=== Begin Enclosure ===

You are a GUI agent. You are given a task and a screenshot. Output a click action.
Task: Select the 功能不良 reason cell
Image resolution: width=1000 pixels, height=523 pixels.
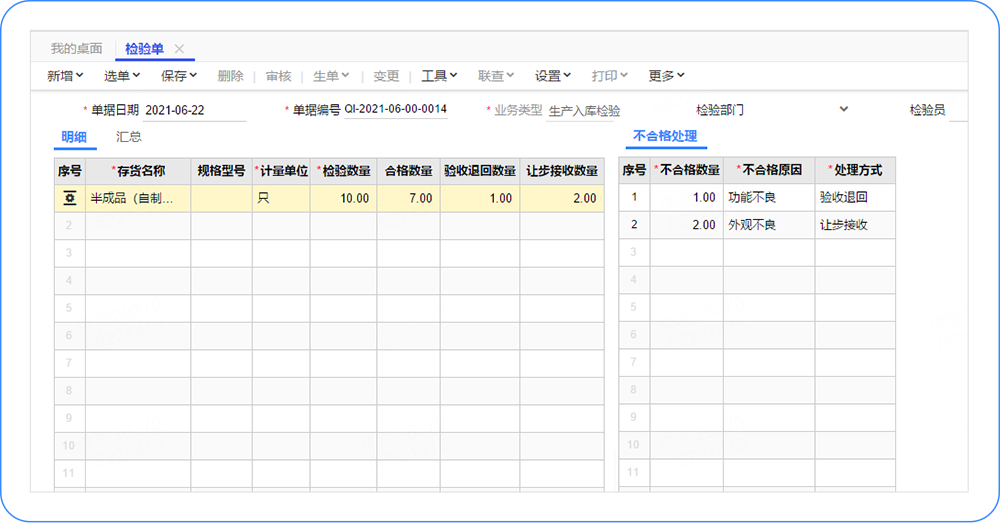tap(768, 198)
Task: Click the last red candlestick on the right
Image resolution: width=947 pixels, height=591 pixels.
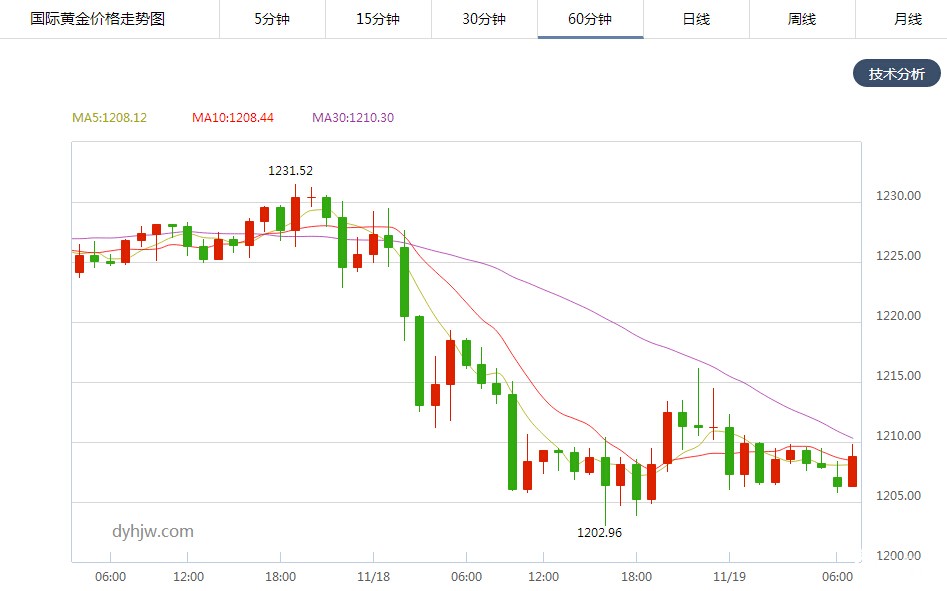Action: point(852,471)
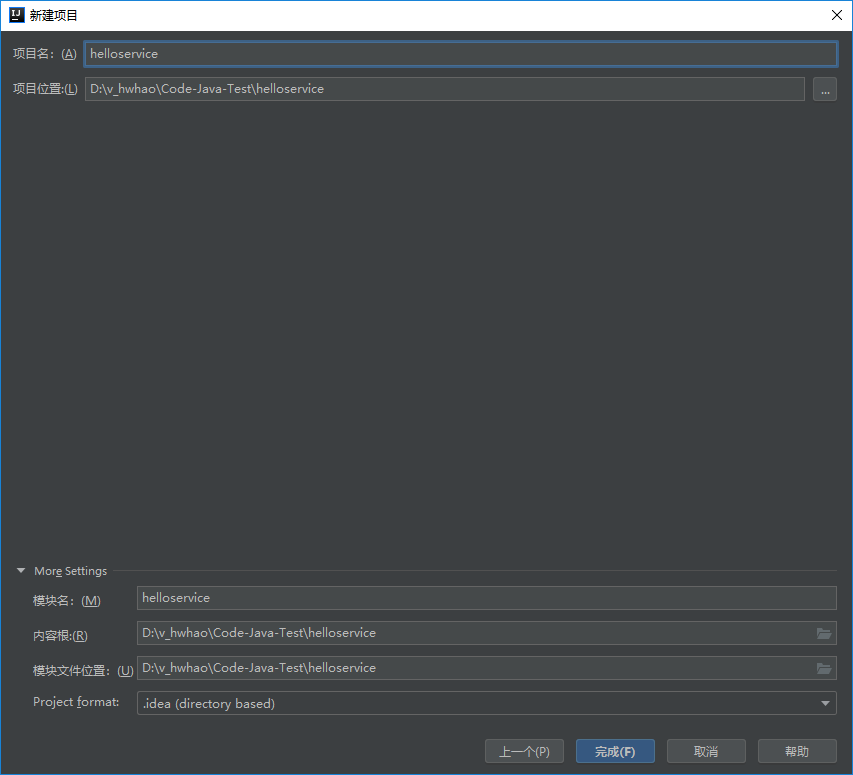The height and width of the screenshot is (775, 853).
Task: Click the '...' browse button for 项目位置
Action: pyautogui.click(x=824, y=89)
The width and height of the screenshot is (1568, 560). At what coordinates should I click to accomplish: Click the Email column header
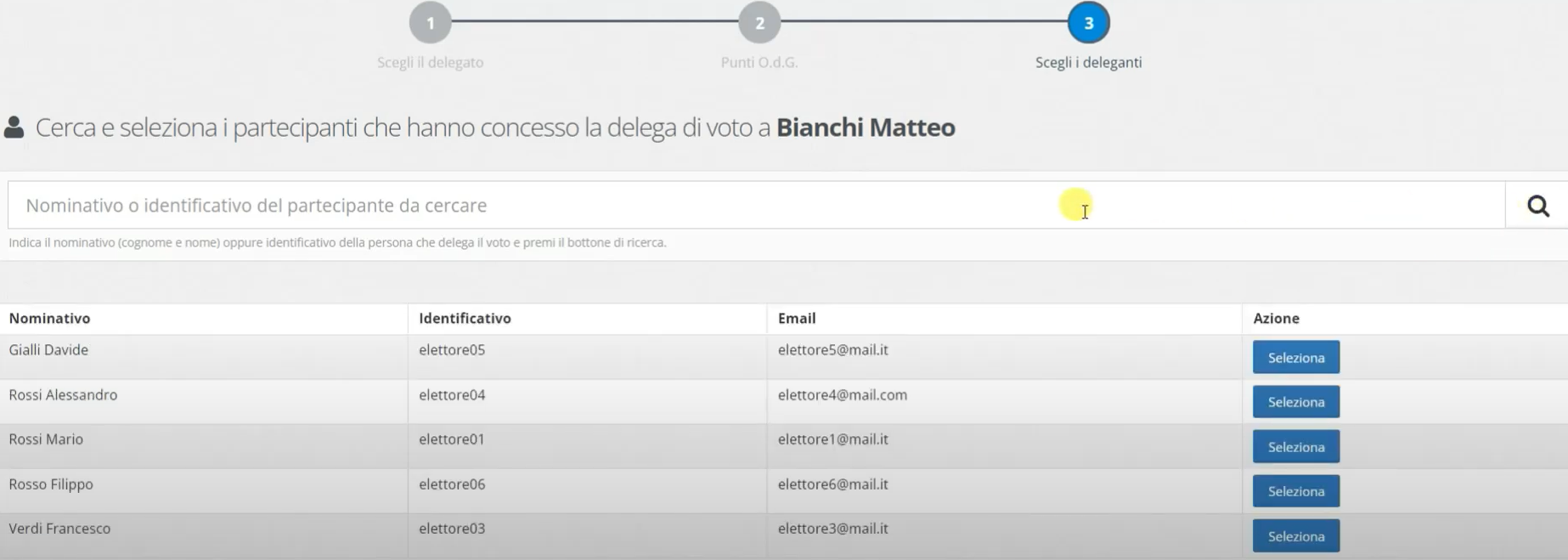coord(797,318)
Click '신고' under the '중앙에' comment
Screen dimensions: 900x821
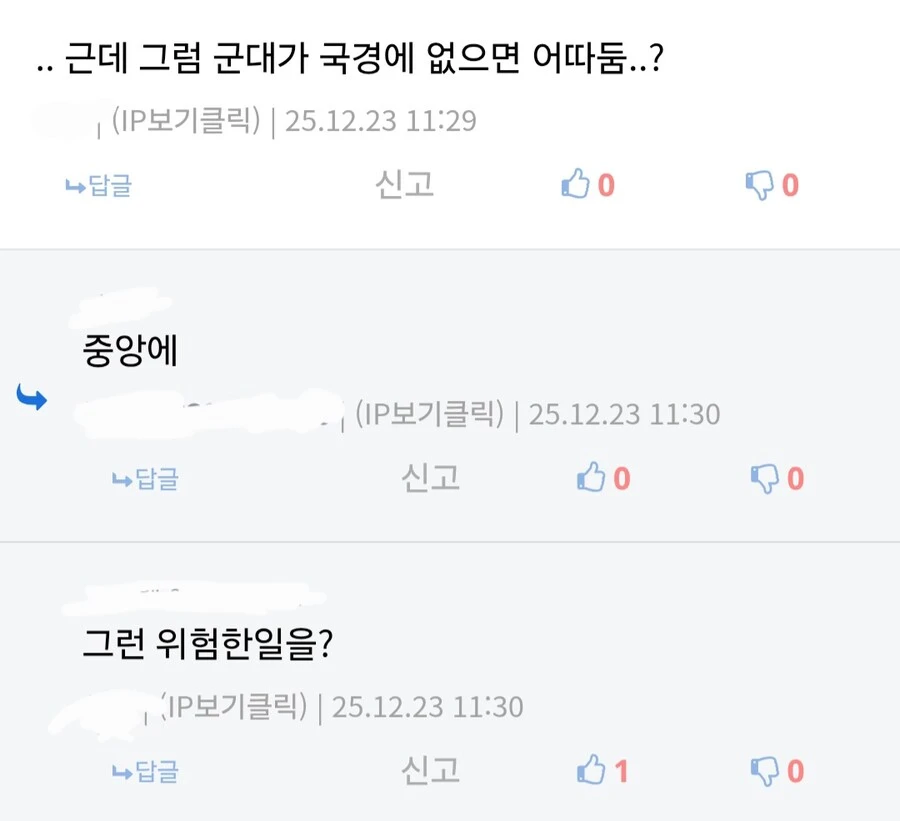pos(429,478)
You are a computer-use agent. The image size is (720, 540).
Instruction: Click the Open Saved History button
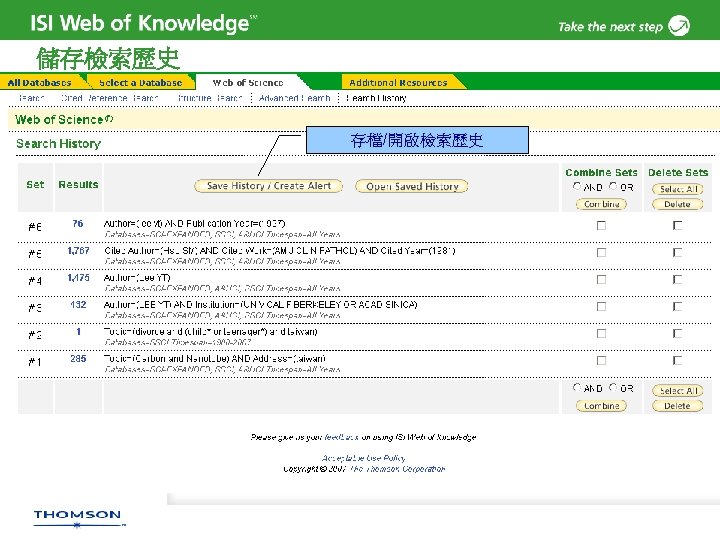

=== End Enclosure ===

Write out all of the data above exactly, pictures excluded.

You are a GUI agent. You are given a task and a screenshot. Output a click action.
Task: Select the 功能不良 reason cell
Image resolution: width=1000 pixels, height=523 pixels.
tap(768, 198)
Task: Click the last red candlestick on the right
Image resolution: width=947 pixels, height=591 pixels.
Action: point(852,471)
The height and width of the screenshot is (775, 853).
Task: Click the '...' browse button for 项目位置
Action: pyautogui.click(x=824, y=89)
The width and height of the screenshot is (1568, 560). At what coordinates should I click to accomplish: Click the Email column header
coord(797,318)
Click '신고' under the '중앙에' comment
Screen dimensions: 900x821
pos(429,478)
You are a computer-use agent. The image size is (720, 540).
Instruction: Click the Open Saved History button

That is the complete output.